:: Problem to solve ::
Once you reach the line containing "Image resolution: width=837" in the entries below, write out that line and each one after it down to the line containing "Given: Like the 'Gia Minh quen biết' reply", exactly and with nothing added.

:: Data provided ::

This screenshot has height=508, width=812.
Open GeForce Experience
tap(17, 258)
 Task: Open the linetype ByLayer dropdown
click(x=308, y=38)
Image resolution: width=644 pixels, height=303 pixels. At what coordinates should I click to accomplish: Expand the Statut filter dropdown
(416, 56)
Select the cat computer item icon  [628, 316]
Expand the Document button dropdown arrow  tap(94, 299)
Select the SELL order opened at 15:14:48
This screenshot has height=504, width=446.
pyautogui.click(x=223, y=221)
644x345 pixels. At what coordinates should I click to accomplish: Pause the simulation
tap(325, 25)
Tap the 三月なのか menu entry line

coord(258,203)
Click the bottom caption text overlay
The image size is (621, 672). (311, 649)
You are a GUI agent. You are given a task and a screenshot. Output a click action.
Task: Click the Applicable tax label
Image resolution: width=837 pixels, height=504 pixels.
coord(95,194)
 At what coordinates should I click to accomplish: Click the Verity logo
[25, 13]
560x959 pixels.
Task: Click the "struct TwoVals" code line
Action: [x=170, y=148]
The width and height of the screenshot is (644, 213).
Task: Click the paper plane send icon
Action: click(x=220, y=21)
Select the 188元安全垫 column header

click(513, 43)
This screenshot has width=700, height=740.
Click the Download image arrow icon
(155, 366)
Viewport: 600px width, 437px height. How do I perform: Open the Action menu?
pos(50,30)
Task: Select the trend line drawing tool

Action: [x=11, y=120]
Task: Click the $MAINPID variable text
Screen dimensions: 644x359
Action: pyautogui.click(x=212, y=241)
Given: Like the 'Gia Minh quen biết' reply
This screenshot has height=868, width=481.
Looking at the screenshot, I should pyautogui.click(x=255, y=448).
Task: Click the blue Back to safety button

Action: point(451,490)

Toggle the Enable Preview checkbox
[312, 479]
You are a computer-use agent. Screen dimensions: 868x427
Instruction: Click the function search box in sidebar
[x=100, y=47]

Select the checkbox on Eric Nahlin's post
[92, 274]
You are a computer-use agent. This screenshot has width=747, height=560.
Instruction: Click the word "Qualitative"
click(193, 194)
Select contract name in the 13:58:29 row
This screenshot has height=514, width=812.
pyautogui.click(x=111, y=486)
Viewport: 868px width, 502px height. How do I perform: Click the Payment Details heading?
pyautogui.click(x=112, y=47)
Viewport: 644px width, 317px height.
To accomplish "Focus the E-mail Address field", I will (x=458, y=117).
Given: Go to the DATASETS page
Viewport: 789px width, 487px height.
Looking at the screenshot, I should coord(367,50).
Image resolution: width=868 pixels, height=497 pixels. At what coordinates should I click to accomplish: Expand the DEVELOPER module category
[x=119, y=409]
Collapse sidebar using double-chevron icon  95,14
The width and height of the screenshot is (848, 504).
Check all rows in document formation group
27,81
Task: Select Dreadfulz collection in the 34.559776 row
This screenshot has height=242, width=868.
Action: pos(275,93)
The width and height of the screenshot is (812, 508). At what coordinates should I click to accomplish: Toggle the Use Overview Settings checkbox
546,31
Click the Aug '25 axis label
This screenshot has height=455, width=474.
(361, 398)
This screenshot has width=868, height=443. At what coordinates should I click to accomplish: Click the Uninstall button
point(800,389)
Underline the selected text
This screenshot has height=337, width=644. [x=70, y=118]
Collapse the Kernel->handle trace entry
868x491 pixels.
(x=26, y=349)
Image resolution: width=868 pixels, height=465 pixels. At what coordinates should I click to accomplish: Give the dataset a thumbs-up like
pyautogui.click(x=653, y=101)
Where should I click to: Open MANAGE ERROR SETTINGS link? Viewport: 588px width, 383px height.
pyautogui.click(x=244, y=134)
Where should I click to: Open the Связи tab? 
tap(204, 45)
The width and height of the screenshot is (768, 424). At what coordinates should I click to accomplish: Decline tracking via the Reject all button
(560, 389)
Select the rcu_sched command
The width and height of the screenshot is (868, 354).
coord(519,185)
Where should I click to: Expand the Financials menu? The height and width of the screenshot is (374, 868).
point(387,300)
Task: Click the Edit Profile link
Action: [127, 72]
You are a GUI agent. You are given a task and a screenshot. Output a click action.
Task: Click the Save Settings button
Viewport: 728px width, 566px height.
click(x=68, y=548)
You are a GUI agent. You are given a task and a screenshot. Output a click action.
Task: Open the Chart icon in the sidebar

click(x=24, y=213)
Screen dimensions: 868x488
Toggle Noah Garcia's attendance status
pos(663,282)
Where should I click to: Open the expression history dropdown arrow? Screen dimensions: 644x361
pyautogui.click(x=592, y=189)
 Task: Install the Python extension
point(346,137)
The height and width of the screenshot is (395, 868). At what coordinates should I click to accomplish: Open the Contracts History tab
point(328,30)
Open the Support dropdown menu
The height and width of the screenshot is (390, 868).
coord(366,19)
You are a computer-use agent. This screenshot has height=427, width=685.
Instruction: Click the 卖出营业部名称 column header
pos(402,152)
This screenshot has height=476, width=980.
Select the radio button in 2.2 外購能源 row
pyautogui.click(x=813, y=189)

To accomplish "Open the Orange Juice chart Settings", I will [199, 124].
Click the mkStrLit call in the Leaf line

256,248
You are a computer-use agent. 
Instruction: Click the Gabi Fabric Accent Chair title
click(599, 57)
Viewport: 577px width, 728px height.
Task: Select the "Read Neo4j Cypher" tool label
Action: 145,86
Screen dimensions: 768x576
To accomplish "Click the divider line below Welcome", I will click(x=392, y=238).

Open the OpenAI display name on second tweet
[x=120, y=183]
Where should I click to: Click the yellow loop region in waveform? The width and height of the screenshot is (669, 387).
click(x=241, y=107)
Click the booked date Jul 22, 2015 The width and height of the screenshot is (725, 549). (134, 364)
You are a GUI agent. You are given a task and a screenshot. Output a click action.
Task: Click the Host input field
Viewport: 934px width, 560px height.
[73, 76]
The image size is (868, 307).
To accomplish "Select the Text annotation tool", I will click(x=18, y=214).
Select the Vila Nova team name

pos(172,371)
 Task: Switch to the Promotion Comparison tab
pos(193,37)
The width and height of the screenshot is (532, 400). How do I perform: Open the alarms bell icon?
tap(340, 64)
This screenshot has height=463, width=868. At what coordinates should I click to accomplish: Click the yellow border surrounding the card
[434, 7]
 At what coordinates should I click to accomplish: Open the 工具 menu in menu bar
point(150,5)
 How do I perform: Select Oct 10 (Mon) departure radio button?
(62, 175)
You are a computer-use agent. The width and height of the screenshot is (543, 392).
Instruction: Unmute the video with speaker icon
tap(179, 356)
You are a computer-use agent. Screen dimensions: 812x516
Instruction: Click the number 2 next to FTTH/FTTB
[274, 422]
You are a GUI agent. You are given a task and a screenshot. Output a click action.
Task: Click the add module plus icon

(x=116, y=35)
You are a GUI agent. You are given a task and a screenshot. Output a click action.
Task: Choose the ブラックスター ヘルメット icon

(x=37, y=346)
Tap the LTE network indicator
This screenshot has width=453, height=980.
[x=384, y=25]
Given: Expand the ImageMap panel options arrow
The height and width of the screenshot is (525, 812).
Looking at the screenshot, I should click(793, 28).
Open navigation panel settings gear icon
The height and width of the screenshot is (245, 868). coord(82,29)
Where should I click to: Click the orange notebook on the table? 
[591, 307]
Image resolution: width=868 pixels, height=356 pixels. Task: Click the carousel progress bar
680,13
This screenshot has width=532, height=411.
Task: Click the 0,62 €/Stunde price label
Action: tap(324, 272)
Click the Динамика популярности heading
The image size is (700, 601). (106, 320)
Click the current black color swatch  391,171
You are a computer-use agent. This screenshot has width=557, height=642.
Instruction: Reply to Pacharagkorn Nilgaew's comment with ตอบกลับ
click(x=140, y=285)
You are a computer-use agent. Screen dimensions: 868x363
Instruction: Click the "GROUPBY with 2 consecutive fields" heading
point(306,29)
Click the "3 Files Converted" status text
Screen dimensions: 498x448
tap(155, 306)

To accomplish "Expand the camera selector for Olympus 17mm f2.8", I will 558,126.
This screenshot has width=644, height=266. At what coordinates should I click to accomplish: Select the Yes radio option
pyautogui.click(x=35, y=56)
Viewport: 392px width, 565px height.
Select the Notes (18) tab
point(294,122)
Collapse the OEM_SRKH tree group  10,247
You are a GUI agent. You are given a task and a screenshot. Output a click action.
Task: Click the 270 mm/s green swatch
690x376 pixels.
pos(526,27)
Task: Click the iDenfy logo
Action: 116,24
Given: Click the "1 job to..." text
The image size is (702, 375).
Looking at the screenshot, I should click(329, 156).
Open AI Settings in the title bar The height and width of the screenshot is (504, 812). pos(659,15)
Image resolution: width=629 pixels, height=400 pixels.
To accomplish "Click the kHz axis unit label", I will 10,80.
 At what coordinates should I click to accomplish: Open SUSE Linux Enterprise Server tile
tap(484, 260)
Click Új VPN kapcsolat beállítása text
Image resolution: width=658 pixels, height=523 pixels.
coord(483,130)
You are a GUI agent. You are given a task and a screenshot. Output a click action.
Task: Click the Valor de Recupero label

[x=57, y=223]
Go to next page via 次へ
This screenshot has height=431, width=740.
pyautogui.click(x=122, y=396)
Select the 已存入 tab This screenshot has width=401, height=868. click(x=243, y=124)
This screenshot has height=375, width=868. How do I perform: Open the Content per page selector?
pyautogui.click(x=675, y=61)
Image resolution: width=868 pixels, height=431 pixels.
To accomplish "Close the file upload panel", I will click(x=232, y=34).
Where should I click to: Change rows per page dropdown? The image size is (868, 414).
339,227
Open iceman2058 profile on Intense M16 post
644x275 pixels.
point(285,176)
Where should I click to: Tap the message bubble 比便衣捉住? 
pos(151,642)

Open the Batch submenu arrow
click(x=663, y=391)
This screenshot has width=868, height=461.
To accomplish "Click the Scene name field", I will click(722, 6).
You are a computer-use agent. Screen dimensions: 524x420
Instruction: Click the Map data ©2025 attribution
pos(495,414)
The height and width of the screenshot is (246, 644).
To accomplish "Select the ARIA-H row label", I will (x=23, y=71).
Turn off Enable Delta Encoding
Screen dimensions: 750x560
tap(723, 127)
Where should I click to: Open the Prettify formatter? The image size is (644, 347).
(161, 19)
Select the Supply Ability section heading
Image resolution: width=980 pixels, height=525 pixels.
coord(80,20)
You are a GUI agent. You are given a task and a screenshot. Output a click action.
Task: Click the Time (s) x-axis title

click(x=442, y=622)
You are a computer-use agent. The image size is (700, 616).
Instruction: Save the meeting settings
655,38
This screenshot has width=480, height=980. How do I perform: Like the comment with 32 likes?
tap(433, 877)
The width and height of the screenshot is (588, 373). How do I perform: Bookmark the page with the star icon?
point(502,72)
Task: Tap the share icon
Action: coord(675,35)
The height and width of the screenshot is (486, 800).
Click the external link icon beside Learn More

:: Finished exercise ::
Image resolution: width=837 pixels, height=504 pixels.
coord(95,194)
 At what coordinates should I click to accomplish: Click the Verity logo
[25, 13]
560x959 pixels.
Task: Click the "struct TwoVals" code line
Action: [x=170, y=148]
The width and height of the screenshot is (644, 213).
Task: Click the paper plane send icon
Action: click(x=220, y=21)
Select the 188元安全垫 column header

click(513, 43)
This screenshot has width=700, height=740.
Click the Download image arrow icon
(155, 366)
Viewport: 600px width, 437px height. How do I perform: Open the Action menu?
pos(50,30)
Task: Select the trend line drawing tool

Action: [x=11, y=120]
Task: Click the $MAINPID variable text
Screen dimensions: 644x359
Action: pyautogui.click(x=212, y=241)
Given: Like the 'Gia Minh quen biết' reply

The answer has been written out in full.